Working remotely can be tricky for a lot of people. You can get lost really easily when you don’t have to go to an office every day of the week. Actually, working remotely doesn’t really mean working from the beach 5 days per week. It’s quite different than most of the people imagine. You’ll need to structure your day and work in inspiring places in order to keep performing in the long run.
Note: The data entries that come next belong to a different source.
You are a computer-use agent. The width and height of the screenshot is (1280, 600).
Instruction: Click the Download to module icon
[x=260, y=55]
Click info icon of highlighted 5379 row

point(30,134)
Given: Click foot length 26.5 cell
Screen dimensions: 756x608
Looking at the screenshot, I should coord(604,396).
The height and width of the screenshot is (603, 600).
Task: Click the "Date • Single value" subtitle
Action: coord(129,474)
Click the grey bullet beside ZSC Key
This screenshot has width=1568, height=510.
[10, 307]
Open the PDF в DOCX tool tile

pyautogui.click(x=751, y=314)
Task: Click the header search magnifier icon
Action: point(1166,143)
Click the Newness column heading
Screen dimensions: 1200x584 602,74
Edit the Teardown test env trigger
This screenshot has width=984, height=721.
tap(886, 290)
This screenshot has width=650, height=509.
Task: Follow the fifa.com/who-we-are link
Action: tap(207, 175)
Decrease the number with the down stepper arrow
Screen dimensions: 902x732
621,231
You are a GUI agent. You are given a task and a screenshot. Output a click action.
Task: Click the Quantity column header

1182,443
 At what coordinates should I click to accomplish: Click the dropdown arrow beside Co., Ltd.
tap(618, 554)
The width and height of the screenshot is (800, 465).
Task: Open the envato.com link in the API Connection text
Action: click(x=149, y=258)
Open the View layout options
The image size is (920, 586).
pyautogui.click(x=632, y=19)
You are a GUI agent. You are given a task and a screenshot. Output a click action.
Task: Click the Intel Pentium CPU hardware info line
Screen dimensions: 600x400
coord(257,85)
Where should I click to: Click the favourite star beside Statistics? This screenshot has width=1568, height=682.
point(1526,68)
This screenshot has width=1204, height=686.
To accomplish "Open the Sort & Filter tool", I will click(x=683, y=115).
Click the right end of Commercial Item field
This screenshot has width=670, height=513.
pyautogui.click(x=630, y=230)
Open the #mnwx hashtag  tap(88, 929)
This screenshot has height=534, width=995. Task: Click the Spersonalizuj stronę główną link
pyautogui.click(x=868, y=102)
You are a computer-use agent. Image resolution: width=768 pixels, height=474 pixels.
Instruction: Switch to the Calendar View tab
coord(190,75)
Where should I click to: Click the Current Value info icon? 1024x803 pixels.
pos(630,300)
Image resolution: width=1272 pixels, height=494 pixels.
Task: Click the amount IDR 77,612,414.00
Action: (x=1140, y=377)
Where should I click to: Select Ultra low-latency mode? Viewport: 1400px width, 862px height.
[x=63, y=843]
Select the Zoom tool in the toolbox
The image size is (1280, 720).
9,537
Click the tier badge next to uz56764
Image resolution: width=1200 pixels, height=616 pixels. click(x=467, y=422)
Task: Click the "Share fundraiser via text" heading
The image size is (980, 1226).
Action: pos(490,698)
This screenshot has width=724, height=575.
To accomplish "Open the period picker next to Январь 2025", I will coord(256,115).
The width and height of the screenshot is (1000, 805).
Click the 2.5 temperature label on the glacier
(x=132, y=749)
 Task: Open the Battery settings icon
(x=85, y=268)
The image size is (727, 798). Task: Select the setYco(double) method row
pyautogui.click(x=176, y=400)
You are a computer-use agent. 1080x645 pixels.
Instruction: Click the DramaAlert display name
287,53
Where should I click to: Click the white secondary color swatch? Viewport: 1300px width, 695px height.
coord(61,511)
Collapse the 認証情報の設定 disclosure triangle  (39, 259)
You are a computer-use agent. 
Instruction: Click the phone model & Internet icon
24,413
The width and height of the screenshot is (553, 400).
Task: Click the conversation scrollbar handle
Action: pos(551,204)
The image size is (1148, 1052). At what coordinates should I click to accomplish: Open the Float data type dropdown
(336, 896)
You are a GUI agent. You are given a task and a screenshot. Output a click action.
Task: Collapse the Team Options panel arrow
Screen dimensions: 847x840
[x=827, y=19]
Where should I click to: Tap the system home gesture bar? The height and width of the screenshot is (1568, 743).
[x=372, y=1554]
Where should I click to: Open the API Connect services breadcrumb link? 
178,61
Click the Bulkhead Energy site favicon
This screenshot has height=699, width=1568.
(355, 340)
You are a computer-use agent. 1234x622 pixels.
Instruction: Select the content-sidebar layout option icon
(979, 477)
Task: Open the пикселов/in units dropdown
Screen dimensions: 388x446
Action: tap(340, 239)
Let me first introduce you some mistakes I faced when starting my journey:
Working from my own place: the problem here is that you don’t meet anyone except your laptop. Sending a few emails will clearly not solve the problem of loneliness you’ll face. We all need to interact with other human beings. Travelling offers a lot of opportunities to meet new people. So working remotely from home is clearly not an option.
Not meeting other peers: meeting other remote entrepreneurs and digital nomads living in the same city is incredibly valuable. Apart the fact that some of them could become at some point your future business partners, they can give you great tips to work remotely in the city you are staying in. Locals can also help and it’s good to get advice from both locals and foreigners.
Stopping some good habits: changing your environment can be really tricky. I use to do sport everyday (or at least every two days). I also pay attention to everything I am eating (I commonly eat healthy food). I also meditate every morning and play some advanced cerebral games for 10 min. But changing your environment every month can somehow stop your daily routine. So be aware of this and keep tracking your daily habits on a calendar to be sure you keep continue it – wherever you are.

This having been said, here are some solutions I found during the process:
– Try to find a place in each city that allow you to practise your daily routine. If you run every morning, try to book an apartment near to a park. If you need to meditate, be sure the places you book are mostly quiet and relaxing. It’s as simple as it’s important to keep going your positive habits. As for me, my habits have a huge impact on how I perform at work.
– Attend international (or English speaking) events: many events are hold in big cities in the world. Some of the most recurrent events are displayed on, (or even couchsurfing). The idea is to attend these events as soon as possible when you move in into the city.
– Work in local offices, cafes, hotel halls and coworkings. If you have business connections in the city you are staying in, you can simply ask them if they could offer you a temporary desk in their office. The other options (cafes, hotel halls) can be great alternatives regarding the type of atmosphere you are looking for when working. I personally go to that kind of place when I don’t have to work deeply. Coworkings are obviously great for remote workers – you are more than likely to meet other peers there.
– You also need to plan your days in advance. Make sure your agenda is completed day after day. Write down the locations you’ll work from (don’t improvise it at the last minute). Spend as less time as possible at your place and work in different parts of the city. Even if no one force you to adopt the traditional 9 to 5 shift, it’s best for most of the people to work at day time and keep it as a reference point.

Working remotely is not as easy as it tends to look like. You need a strong inner discipline to wake up on time every day, keep your good habits up and frequently find new places to work.